Microsoft hat außer der Reihe Sicherheitsupdates für mehrere Windows 10- und Windows Server-Versionen veröffentlicht, die zwei als kritisch eingestufte Sicherheitslücken aus der Windows Codecs Library beseitigen. Angreifer könnten die Lücken missbrauchen, um aus der Ferne beliebigen Code auszuführen (Remote Code Execution, RCE) oder um Informationen abzugreifen, die weitergehenden Zugriff auf kompromittierte Systeme ermöglichen.

Die Updates in Gestalt aktualisierter Windows Media Codecs werden automatisch über den Microsoft Store an verwundbare Systeme verteilt. Laut Microsoft müssen Nutzer im Normalfall keinerlei Aktion ausführen. Sofern automatische Updates für die betreffenden Systeme zuvor unterbunden wurden, muss allerdings manuell nachgeholfen werden.

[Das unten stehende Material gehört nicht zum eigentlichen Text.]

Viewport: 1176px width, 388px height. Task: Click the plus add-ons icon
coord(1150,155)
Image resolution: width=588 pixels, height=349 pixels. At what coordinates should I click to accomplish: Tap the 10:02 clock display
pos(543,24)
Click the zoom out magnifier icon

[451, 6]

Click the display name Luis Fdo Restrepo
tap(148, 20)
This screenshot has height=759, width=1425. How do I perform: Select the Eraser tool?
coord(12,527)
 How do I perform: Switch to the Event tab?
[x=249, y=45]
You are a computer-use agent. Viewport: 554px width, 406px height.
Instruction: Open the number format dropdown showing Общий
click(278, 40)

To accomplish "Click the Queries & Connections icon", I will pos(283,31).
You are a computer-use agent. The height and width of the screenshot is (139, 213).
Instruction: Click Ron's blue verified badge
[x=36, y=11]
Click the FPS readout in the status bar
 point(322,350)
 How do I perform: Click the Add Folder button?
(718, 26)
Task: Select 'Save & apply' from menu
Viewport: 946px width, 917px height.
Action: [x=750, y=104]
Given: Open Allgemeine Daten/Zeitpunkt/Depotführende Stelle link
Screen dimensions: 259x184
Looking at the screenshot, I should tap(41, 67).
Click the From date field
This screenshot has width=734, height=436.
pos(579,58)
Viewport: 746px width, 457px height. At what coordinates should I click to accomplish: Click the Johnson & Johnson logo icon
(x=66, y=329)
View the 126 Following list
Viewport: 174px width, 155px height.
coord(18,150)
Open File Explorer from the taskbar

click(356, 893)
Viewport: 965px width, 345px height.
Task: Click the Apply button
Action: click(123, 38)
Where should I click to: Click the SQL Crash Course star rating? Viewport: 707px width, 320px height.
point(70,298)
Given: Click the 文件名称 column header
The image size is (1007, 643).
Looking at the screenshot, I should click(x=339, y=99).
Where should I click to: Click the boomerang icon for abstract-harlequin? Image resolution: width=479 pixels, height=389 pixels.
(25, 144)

Microsoft hat zwei Security Advisories veröffentlicht, die die jeweils verwundbaren Windows-Versionen und ein paar Details zu den RCE-Sicherheitslücken nennen. Demnach basieren CVE-2020-1425 und CVE-2020-1457 auf der Art und Weise, wie die Windows Codecs-Bibliothek mit Objekten im Speicher umgeht. Um die Lücken auszunutzen, müsste ein potenzieller Angreifer ein Programm auf dem verwundbaren System zur Ausführung einer speziell präparierten Bilddatei bewegen.